After the decision in the Hobby Lobby case allowed corporations to drop contraceptive coverage from insurance plans because of their “religious beliefs,” Justice Ruth Bader Ginsburg wrote in her dissent that the Court’s ruling had ventured into a “minefield.”
The first explosion might have just happened.
A federal judge in Utah ruled that a witness who belongs to a polygamous religious sect can refuse to testify in a federal investigation over possible child labor laws violations, according to the Salt Lake Tribune.
Vergel Steed, a member of the Fundamentalist Church of Jesus Christ of Latter-Day Saints (FLDS), will not have to respond to a subpoena regarding allegations of the use of unpaid laborers and children on a pecan ranch possibly run by FLDS.
FLDS’ leader is Warren Jeffs, who is currently serving a life sentence for sexually assaulting two underage girls whom he claimed were his wives. Jeffs was also accused of sodomizing three of his nephews, one of whom said the abuse started when he was around five, and repeatedly raping one of his nieces, starting when she was seven.
A CNN investigation revealed that one of the Jeffs men who lead the church reportedly “ordered all schools closed for a week so children could go to work picking pecans off trees at a private ranch,” and included a video of “hundreds of children, many of them very small” working there. Once the reporters arrived, children began attempting to flee the cameras.

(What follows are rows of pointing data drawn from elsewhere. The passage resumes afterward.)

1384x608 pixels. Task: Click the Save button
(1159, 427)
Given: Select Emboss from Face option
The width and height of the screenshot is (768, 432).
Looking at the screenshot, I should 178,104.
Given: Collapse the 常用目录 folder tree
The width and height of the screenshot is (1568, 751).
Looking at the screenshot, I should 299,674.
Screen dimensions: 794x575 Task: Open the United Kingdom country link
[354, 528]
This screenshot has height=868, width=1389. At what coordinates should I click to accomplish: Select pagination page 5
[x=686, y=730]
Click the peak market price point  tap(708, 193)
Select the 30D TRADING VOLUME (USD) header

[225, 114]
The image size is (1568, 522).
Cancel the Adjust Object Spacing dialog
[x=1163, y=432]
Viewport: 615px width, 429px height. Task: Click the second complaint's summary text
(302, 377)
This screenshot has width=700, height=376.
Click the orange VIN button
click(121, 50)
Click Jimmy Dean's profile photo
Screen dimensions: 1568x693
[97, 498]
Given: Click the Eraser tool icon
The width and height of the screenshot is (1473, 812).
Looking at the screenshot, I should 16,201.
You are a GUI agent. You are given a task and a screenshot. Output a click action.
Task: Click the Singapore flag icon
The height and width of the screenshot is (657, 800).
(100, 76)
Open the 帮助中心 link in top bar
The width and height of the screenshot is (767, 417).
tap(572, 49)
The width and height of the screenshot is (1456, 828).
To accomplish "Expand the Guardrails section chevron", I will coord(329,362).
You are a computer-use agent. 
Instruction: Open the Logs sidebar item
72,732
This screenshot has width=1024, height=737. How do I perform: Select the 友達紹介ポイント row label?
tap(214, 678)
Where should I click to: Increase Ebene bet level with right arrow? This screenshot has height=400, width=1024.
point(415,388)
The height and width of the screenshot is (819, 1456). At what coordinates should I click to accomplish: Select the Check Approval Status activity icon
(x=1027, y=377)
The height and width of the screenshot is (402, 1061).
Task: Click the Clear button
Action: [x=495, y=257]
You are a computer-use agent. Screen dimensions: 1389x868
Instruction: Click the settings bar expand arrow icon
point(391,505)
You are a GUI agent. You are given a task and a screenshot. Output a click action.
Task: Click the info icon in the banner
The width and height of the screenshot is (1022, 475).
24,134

In his ruling, US District Judge David Sam wrote that Labor officials “failed to show that forcing Mr. Steed to answer questions offensive to his sincerely held religious beliefs is the least restrictive means to advance any compelling interest it may have.” Steed claimed that he made a “religious vows ‘not to discuss matters related to the internal affairs or organization of [FLDS].’”
Sam wrote that the government “has placed substantial pressure on Mr. Steed to engage in conduct contrary to his religious belief because [it] seeks to compel that conduct by court order and imposition of sanctions if he refuses to answer [ ] questions regarding the internal affairs and organization of the FLDS Church.”
As ThinkProgress pointed out, before the Hobby Lobby ruling, SCOTUS “often recognized that religious liberty claims should not be used to disparage the rights of another.” So Steed’s assertion that testifying is against his religious beliefs would provide a weak argument in court because “his failure to testify could endanger children who have a legal right not to be forced into labor.”
After Hobby Lobby, Judge Sam was allowed to rule basically the opposite, and put Steed’s religious beliefs before the welfare of hundreds of children.